When comparing the considered relation for long-term debt across industries, it appears that companies in industries such as: agriculture (A), water supply (E), administration (L), education (P), healthcare (Q), and other service activities (S) are more in line with the trade-off predictions on positive profitability–debt relation, whereas firms from the remaining industries, i.e. the majority of the analysed sample, provide more support for the pecking order theory by demonstrating mainly negative relation. However, when the other cross-section and the short-term debt is taken into account, it appears that the trade-off is more suitable for medium and large-sized firms, while small enterprises generally tend to follow the pecking order expectations on the profitability-leverage relation. These results are comparable to prior empirical studies, e.g. for Ghanaian companies (Abor 2005), where long-term debt was found to be negatively correlated with profitability. However, they are in opposition to the findings of Gill et al. (2011), who reported a positive relation between different debt measures and profitability regardless of firm industrial classification, i.e. for both service and manufacturing US public firms. These differences, however, may be attributed to country-related specifics of samples.
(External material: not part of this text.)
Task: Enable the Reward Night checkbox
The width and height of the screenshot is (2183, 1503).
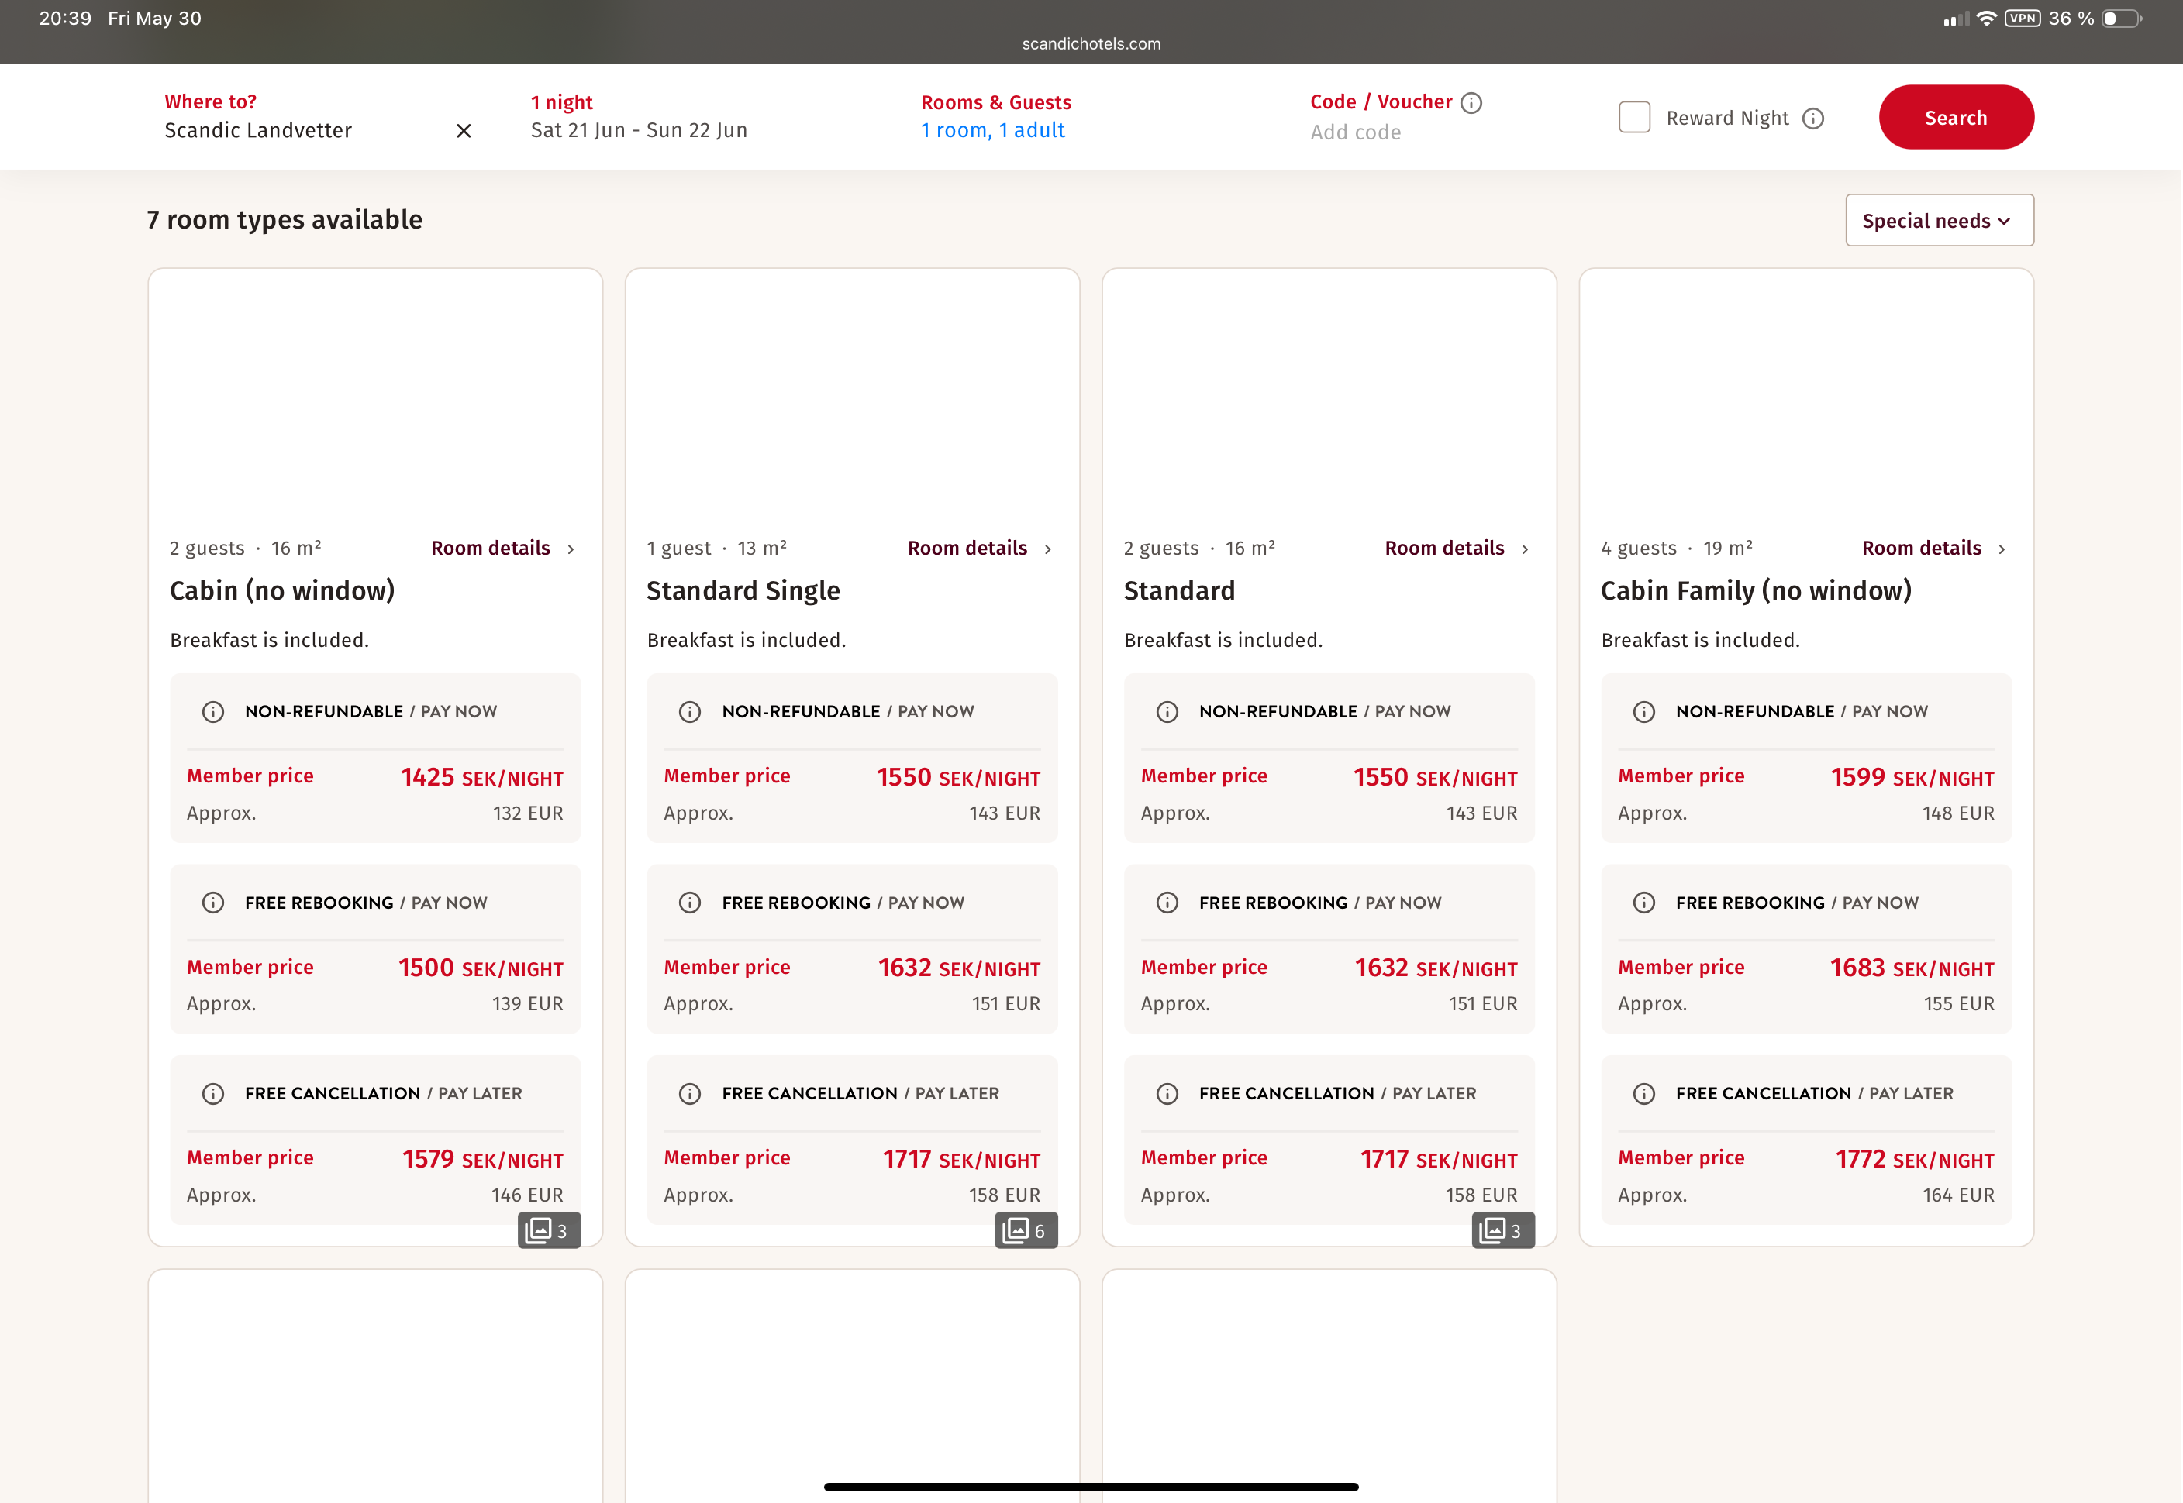Action: (x=1634, y=118)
Generally, the findings highlight the relevance of the indirect industry and size effect in capital structure. The lack of straightforwardness in the profitability–leverage relation indicated by the study may provide some useful insights for example for lending institutions, which should not only consider firm profitability as a direct determinant of leverage-dependent risk level, but should also, perhaps to greater extent, recognize industrial and size-related firm specifics. The study also contributes additional evidence suggesting that the relative importance of these effects may vary depending on debt maturity. This provides a framework for further exploration of the influence of the indirect factors on capital structure. For example, it would be also valuable to analyse the occurrence of these effects for other economies, which would allow for cross-country comparisons. This is left for future investigation.